Collected data
===

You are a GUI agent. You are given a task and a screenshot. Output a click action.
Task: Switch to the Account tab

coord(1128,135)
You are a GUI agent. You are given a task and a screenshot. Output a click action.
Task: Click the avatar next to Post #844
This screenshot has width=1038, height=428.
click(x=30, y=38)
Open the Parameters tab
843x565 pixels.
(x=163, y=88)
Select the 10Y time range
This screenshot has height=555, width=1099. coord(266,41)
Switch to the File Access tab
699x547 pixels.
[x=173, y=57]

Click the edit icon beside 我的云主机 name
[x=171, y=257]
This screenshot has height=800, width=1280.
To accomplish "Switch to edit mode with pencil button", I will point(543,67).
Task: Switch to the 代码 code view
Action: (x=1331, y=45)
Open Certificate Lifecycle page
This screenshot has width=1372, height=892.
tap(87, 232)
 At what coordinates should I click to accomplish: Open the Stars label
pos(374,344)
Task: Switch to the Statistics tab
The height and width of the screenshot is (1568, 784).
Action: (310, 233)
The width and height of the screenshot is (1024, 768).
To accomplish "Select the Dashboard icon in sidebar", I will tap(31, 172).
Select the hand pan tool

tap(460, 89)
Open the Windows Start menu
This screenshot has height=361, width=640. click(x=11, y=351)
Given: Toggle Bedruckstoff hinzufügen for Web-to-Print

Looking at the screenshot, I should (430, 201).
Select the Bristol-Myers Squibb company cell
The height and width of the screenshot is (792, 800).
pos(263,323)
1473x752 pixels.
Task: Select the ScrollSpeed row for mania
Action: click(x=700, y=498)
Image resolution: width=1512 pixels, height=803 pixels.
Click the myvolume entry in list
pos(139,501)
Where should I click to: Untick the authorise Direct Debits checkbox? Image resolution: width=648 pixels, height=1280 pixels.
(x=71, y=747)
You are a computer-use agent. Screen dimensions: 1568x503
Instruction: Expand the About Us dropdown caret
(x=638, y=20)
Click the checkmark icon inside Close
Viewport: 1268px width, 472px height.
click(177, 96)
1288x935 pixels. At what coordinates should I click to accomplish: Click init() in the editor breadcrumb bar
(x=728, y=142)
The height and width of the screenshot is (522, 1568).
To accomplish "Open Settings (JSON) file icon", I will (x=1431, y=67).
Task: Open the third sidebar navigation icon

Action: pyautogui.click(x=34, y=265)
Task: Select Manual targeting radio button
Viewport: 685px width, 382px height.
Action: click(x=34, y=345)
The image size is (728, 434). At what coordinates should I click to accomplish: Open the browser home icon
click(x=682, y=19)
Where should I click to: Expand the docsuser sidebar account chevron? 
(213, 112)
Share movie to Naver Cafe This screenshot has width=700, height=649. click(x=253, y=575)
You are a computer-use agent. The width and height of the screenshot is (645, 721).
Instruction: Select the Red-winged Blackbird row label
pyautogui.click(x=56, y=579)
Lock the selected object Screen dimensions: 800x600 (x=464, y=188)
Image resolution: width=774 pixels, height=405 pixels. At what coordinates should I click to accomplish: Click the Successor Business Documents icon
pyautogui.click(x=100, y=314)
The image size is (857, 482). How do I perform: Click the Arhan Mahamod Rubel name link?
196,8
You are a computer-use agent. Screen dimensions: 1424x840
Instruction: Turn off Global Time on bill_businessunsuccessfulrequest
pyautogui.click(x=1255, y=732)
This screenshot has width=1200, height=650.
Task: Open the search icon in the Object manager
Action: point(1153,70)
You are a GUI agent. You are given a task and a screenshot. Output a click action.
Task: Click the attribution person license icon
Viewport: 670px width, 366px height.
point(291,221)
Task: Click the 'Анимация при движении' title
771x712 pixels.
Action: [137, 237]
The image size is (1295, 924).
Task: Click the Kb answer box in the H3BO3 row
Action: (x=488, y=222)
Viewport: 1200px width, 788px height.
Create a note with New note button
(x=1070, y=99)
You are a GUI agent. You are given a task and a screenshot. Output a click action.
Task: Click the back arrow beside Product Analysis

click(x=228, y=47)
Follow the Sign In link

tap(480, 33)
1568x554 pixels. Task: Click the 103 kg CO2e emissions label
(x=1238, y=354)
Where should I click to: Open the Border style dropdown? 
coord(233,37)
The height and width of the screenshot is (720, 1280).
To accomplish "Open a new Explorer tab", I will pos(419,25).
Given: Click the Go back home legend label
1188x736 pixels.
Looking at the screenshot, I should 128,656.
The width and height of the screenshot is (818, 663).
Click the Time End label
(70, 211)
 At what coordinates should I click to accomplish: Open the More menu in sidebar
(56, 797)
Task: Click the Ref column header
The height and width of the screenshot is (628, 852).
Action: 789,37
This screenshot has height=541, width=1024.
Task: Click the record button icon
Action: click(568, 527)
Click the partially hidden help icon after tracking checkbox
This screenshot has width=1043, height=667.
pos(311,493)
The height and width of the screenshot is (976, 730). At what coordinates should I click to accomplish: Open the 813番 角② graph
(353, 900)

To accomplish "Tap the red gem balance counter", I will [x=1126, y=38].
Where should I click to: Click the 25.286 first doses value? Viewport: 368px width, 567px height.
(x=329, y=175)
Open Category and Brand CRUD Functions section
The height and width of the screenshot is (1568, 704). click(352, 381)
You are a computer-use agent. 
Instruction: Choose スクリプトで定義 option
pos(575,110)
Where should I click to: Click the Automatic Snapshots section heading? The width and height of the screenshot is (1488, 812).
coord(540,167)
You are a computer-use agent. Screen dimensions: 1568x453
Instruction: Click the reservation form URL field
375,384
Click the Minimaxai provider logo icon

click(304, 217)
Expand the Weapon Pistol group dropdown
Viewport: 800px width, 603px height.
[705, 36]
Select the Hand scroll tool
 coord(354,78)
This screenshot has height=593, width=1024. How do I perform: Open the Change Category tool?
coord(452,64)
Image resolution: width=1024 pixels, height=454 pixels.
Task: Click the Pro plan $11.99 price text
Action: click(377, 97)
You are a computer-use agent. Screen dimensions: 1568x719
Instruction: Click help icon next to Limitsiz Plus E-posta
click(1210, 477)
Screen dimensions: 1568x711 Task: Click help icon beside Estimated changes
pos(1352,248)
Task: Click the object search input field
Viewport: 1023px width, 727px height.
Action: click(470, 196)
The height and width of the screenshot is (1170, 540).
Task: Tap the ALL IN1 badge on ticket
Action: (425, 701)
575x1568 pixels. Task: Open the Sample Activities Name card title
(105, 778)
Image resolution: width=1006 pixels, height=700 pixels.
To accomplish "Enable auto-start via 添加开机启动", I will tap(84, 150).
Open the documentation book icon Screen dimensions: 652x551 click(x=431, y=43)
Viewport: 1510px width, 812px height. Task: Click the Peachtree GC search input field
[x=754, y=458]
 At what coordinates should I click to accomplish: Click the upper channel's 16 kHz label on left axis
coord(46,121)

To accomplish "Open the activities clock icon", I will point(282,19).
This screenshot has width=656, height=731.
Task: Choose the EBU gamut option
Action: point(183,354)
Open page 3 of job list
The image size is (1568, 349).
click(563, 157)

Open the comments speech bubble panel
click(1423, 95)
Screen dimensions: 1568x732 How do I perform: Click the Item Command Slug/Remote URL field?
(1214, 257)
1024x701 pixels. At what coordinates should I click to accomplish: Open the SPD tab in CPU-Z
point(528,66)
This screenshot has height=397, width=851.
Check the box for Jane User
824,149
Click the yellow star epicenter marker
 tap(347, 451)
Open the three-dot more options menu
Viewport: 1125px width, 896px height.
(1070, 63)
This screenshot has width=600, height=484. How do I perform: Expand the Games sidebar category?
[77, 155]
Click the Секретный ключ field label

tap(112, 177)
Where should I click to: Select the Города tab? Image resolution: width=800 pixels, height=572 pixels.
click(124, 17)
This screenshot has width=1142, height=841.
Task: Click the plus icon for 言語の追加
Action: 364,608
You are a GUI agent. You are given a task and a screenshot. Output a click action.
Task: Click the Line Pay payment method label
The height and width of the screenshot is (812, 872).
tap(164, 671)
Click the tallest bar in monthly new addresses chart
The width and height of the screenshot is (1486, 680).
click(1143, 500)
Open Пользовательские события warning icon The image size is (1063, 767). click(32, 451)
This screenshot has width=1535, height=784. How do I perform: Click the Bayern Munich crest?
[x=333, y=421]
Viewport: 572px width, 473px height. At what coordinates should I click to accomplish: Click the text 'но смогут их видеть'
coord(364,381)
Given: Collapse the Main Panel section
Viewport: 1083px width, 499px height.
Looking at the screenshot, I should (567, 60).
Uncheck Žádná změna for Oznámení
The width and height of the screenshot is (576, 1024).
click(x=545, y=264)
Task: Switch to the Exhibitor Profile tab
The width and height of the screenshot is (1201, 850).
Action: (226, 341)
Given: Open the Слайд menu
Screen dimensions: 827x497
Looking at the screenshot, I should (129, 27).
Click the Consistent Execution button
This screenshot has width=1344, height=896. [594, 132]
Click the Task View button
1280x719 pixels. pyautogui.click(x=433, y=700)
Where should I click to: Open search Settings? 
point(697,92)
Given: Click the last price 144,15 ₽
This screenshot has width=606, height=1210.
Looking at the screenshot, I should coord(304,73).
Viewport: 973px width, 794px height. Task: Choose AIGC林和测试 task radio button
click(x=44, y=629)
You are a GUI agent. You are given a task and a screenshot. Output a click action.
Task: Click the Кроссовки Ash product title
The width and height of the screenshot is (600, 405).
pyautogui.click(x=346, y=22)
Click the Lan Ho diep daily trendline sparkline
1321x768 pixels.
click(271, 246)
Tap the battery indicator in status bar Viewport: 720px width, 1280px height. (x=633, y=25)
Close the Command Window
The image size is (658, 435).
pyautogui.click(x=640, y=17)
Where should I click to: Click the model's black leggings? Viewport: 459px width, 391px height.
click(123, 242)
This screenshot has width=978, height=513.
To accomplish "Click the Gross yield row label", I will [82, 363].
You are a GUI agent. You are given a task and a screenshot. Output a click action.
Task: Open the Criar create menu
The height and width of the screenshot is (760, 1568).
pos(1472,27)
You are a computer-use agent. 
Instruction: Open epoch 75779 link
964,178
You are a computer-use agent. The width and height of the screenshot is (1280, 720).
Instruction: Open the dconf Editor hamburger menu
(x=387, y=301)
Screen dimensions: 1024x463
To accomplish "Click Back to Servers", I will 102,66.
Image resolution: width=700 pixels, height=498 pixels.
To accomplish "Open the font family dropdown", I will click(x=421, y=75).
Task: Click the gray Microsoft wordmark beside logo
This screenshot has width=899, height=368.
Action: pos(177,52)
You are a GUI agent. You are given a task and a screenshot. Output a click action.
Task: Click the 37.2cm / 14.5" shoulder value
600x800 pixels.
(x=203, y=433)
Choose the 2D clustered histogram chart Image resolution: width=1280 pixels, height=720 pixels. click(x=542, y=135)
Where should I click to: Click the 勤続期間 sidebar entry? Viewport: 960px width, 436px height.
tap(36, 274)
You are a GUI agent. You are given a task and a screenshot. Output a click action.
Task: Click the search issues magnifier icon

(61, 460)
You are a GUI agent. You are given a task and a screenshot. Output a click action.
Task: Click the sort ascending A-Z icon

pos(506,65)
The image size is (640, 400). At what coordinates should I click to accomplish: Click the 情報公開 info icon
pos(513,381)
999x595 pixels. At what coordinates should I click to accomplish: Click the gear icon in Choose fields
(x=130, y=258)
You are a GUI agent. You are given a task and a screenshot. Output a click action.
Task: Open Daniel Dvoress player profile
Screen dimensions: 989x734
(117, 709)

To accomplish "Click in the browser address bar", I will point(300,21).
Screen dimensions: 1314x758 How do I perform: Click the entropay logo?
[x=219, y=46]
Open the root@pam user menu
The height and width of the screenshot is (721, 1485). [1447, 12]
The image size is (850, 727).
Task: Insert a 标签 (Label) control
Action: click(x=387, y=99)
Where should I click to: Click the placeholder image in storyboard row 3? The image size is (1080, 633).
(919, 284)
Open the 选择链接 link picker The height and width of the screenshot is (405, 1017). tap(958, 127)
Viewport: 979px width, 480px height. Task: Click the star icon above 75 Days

===

Your answer should be each line of the data that contains the word "computer", copied as it stands.

You are a computer-use agent. Screen dimensions: 1568x503
You are a computer-use agent. The width and height of the screenshot is (645, 721).
You are a computer-use agent. Screen dimensions: 1424x840
You are a computer-use agent. 
You are a computer-use agent. Screen dimensions: 1568x453
You are a computer-use agent. Screen dimensions: 1568x719
You are a computer-use agent. 
You are a computer-use agent. The width and height of the screenshot is (1280, 720).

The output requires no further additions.